"Earrings in both the right ear and the left ear were unclear. They meant that you were (a) gay; or (b) that you were not only gay but also a budding transvestite; or (c) that you were not gay but only a budding transvestite; or (d) that you were not gay, and not a budding transvestite, but just weird and confused and in need of some sort of psychological counseling."
I'm still not quite sure what to make of Jon-Jon. At first I thought he was just a vain, attention-seeking drama queen (I just didn't understand why a man would insist on wearing outlandish, sometimes down-right hoochie, women's clothing if he wasn't gay). But after reading about his childhood and relating to parts of it, I feel a lot of compassion for him and just hope he'll be all right. His life is kind of depressing. It doesn't seem like he'll ever be physically or mentally able to have a lasting romantic relationship (unless he has some hardcore counseling sessions to sort through his various issues) and he's currently living alone in Vermont spending his time gardening, so it seems like he'd be quite lonely. I just want to give the guy a hug.
Jon-Jon had a painfully awkward childhood. Like literally, physically painful - he had what appeared to be a third testicle that he was too terrified to show to his doctor father so he ended up just ignoring it and hoping it would go away (he later learns that this mysterious third ball is something called an inguinal hernia and gets it taken care of). On top of having that, his dad is an extreme health nut and has his entire family on a strict diet with no processed foods or junk food (which added fear of clogged arteries and stroke to Jon-Jon's already long list of paranoias). Add to this the stress and pressure of extremely high expectations from his entire family (his two brothers ended up becoming a lawyer and a physicist while his father and mother were a doctor and lawyer respectively, and his grandfather was a famous philosopher). I really loved his Armenian grandmother, Granny Shammy, who unwaveringly insisted that her favorite grandson grow up to become a doctor and heal people and make the world a better place. I think everyone has had a grandparent (or someone) who has placed an immense amount of hope in their grandchild and it makes you want to do everything worldly possible not to disappoint them. Granny Shammy reminded me of my German grandmother, with her similar thick accent and love-filled letters filled with typos and misspellings that make you hear her voice through her carefully penned words. I could completely understand Jon-Jon's willingness to do whatever it took to keep that woman happy.

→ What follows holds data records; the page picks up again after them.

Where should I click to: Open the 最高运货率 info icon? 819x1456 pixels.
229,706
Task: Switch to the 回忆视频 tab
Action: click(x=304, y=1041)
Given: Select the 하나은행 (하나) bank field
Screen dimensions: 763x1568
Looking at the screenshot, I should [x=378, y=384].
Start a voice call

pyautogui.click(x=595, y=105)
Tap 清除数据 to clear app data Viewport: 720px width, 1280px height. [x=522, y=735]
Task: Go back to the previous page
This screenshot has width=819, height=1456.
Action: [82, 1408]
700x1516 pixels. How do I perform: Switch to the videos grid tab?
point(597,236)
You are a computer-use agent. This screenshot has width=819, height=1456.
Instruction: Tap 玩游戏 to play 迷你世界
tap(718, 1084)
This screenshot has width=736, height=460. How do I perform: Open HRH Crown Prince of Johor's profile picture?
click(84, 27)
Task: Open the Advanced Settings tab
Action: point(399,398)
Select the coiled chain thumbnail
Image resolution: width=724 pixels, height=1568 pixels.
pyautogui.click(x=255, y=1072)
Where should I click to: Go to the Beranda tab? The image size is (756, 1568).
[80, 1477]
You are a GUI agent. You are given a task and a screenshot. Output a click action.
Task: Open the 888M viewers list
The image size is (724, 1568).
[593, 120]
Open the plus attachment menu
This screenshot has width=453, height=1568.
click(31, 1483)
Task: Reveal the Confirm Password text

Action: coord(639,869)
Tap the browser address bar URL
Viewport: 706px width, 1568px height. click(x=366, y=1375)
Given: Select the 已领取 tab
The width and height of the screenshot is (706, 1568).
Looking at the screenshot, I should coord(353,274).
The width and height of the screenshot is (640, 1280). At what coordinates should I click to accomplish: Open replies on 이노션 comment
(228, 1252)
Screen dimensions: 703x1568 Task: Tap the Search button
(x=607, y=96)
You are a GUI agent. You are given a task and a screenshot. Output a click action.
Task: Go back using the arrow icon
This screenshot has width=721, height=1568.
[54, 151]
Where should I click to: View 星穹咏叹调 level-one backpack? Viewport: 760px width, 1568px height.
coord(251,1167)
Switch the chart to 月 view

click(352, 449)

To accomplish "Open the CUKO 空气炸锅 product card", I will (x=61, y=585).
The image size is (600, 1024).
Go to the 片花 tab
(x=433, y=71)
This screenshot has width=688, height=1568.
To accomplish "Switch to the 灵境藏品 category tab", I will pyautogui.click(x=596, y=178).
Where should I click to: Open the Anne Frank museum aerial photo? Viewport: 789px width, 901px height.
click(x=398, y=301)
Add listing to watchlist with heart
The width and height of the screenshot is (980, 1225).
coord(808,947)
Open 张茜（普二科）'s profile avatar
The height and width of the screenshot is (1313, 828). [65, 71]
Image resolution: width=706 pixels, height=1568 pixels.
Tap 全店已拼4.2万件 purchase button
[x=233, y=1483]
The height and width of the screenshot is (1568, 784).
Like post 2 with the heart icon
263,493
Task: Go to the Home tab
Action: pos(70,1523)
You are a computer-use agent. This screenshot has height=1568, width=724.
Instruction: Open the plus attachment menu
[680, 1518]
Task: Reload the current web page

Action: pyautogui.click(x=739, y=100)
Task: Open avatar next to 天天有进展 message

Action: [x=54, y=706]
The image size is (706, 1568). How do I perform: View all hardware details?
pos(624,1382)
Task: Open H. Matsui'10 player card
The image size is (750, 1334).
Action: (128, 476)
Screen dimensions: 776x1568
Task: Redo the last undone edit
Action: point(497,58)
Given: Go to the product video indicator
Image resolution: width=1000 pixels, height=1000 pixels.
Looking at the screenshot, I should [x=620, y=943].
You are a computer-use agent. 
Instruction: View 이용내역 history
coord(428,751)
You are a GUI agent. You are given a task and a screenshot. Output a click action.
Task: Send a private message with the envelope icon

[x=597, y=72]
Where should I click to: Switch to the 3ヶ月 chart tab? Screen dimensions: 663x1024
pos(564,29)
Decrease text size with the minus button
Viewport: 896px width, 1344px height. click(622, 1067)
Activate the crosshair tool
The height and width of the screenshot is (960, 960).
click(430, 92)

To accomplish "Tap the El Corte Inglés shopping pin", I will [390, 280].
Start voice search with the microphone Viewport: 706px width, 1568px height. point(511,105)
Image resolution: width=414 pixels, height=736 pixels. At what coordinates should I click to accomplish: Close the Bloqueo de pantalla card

I was extremely surprised to feel a sense of camaraderie with Jon-Jon. He initially seemed like the complete opposite of me and my personality, but we actually had a lot of the same tics and obsessions growing up. We both assumed every bump, ache, and ailment was a life-threatening disease or some rare form of cancer that would leave us dead within a year. We both were loners who preferred the company of books to that of kids our age (we're just not party people). And it took us a while to figure out what the hell to do with our lives (I think we're both still kind of working on that one too). Oh, and in one of my favorite parts of the book, I would have reacted the exact same way had I just moved to NYC right after reading The Victim's Song. I just would've been freaking the f out and expecting at any moment to get stabbed or shot or raped by crazed men in trench coats with crazed looks in their eyes. I even get scared walking around downtown Little Rock at night because there's the occasional bum and/or hoodlum, so I really doubt I would've made it for as long as JJ did in NY. So overall, even though I don't completely understand the man, I can definitely admire him. Like I said, very interesting.